The #almondshaming of California nut-growers continues apace. Why?

RASHMEE ROSHAN LALL April 10, 2015

almondsEveryone’s at it, as California almond and pistachio grower Brad Gleason has complained: nut-farmers are being reviled in the drought-hit state and  “the whole equation seems to be reduced to a single number wielded by our critics – it takes one gallon of water to grow one nut.”

Mr Gleason has a right to be indignant, but those are pretty powerful statistics. Tree nuts, which includes almonds, brazils, cashews, hazelnuts, macadamias, pecans, pine, pistachio and walnuts are heavy consumers of water. It’s less than beef, but more than chicken or dairy and a great deal more than most fruits and vegetables, as Justin Fox points out on Bloomberg View.

But all the blame, as he goes on to argue, should not be heaped on the nut-growers. 
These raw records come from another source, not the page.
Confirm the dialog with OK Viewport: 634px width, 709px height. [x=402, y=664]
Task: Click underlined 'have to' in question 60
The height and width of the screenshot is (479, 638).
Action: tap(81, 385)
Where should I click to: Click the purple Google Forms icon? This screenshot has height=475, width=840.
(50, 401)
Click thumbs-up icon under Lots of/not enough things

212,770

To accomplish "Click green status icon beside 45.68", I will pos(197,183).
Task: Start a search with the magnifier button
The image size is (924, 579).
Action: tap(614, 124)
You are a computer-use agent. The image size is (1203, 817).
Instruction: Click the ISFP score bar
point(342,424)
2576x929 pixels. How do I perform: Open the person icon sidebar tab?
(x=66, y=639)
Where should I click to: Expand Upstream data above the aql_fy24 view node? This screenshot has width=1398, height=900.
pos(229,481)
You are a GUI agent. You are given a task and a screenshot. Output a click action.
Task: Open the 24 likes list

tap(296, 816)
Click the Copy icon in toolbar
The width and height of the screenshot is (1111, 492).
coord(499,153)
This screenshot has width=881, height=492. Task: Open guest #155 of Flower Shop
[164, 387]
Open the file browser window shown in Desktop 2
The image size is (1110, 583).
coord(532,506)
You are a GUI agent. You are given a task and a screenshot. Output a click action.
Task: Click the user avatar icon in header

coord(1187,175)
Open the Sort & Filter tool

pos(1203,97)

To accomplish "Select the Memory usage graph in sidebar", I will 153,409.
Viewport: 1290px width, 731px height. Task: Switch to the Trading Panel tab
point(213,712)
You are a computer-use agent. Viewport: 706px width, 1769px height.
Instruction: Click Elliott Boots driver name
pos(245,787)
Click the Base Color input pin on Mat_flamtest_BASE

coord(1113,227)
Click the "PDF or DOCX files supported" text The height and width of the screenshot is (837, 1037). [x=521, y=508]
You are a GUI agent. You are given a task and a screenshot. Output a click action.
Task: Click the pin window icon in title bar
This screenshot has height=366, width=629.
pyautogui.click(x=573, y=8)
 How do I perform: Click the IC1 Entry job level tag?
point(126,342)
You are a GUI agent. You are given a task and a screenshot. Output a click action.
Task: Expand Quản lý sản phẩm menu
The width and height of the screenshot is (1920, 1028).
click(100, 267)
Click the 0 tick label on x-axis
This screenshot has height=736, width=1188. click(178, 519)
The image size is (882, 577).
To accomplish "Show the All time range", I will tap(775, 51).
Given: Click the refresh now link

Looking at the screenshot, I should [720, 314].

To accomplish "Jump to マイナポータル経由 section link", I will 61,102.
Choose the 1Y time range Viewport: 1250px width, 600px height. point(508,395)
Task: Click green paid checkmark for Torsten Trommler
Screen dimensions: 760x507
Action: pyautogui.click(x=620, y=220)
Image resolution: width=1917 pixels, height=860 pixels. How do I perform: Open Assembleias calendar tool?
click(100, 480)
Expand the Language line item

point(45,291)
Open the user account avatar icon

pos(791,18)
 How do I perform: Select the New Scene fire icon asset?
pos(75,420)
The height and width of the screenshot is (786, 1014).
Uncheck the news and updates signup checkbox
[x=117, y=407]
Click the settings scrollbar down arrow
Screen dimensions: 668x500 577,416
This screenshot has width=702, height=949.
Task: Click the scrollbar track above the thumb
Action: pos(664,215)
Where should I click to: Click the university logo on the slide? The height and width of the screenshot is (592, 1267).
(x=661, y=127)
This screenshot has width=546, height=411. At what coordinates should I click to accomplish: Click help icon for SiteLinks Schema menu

Mr Fox recalls a one-year stint as a farm and business reporter in (California’s) Central Valley in the 1980s, “just as Gleason was planting his first almond trees”. There was a five-year drought, which lasted till 1992 and he says he remembers “the extension agents from the University of California urging farmers to move from cotton and alfalfa to crops that brought in more revenue per gallon of water used.”

The end result was, this. “A few counties along the coast between San Francisco and Los Angeles responded by becoming berry-growing juggernauts, in the Central Valley the big shift was to nuts,” he writes.

Perhaps it’s time the extension agents go out in the hinterland again.